My input category: C has objects X and Y only, with just the arrows, $id_X : X →X$ $g : X →X$ $f : X→Y$ And of course $Y$'s $id$ arrow. I choose $g^2=id_X$, and with only $f:X→Y$, $f$ composed with $g$ must be $f$.
I pick a functor $A:C→Set$, such that $AX =$ {0,1}, and $Ag = id_{AX}$, and as far as I can tell everything up to now is legal.
With $g$ defined the way it is, then $g^{*}: C(X,X) → C(X,X)$ has, $g^{*}(g) = g^2 = id_X$ $g^{*}(id_X) = g$, So $g^*$ swaps the elements of $C(X,X)$. But as I've defined $AX$ and $Ag$, I can't see a natural transformation $α:C(-, X) →A$ that seems to commute the square for $g$, when according to Yoneda there should exist two natural transformations BC $AX$ has two elements!
Further, when I formed the natural square for $f:X→Y$, I get four functions mapping $C(X,X) →AX$ and the $Y$ component $α_Y$ can be whatever that fits, so I figured doing squares for $id_X$ and $g$ would restrict to two for $α_X$, which is when I found the first issue I mentioned.
Can someone please spell this out, I feel like it really shouldn't be this complicated... Edit: Fixed it from 'there is no" to "I can see".

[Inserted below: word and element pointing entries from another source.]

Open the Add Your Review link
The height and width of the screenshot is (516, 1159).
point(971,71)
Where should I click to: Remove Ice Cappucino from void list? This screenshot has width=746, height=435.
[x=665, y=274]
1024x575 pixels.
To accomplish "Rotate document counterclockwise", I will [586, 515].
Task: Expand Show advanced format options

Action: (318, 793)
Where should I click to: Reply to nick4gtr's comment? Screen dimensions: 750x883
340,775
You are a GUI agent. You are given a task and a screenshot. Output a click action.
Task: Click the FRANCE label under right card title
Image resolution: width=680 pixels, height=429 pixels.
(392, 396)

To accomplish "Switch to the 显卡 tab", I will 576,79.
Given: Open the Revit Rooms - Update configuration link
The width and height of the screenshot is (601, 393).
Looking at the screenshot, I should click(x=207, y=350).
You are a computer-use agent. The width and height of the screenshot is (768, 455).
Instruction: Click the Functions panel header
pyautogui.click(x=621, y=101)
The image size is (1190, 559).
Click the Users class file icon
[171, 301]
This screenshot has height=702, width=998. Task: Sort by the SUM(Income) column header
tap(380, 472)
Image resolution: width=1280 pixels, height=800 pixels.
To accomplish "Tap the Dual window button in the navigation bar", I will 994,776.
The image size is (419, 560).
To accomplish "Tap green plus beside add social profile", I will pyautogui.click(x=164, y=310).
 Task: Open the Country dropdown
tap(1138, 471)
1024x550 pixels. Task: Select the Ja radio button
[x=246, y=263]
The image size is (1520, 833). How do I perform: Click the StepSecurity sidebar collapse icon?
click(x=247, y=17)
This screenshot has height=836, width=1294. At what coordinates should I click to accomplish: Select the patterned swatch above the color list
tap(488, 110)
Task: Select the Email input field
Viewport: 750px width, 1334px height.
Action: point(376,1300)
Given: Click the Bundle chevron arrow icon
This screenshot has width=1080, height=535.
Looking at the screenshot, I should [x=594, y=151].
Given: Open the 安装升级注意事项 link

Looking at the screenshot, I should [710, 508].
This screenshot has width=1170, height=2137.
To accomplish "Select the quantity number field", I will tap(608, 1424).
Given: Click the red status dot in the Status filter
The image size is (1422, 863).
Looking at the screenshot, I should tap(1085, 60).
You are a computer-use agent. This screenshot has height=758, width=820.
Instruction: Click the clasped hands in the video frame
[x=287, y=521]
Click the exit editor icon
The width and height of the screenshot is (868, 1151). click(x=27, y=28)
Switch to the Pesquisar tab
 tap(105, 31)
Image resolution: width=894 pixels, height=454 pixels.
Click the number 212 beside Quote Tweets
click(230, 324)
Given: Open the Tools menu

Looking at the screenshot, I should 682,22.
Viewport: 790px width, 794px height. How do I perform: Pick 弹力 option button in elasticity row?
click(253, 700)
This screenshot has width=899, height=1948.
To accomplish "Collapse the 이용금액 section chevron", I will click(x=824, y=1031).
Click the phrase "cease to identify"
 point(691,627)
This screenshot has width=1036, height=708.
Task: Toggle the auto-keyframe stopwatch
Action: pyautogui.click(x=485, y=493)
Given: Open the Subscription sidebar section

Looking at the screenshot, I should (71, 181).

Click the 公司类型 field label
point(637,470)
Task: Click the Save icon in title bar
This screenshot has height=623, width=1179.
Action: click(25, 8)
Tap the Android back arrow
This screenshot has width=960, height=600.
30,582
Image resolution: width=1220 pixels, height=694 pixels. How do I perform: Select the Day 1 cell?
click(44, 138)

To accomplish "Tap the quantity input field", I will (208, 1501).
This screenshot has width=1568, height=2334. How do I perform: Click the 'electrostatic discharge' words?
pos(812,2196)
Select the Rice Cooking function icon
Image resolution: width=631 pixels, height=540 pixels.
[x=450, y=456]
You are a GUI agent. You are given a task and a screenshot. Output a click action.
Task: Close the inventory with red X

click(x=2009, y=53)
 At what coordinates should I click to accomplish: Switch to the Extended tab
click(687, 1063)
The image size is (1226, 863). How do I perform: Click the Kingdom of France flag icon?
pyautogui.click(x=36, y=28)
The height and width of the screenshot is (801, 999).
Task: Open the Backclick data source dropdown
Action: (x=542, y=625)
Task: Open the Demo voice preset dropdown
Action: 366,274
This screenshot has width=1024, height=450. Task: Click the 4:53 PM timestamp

Riehl (like other sources) state Yoneda using $C(X, -)$ rather than $C(-,X)$ (of course, there's a dual version with $C(-, X)$ - see Exercise 2.2.i) - I'm not sure if this is a typo or if you really want the dual version. Assuming it's a typo:
What I think you're concerned about is the following diagram: $$ \begin{array}{ccc} C(X,X) & \stackrel{\alpha_X}\to & A(X)\\ \downarrow C(X,g) & & \downarrow A(g)=\operatorname{id} \\ C(X,X) & \stackrel{\alpha_X} \to & A(X) \end{array} $$ Is that right? You say there aren't any natural transformations $\alpha$ making it commute, but there are two. One $\alpha_X$ sends both $\operatorname{id}_X$ and $g$ to 0, the other sends them both to 1. This is what Yoneda says should happen - the natural transformations are in bijection with $A(X)=\{0,1\}$.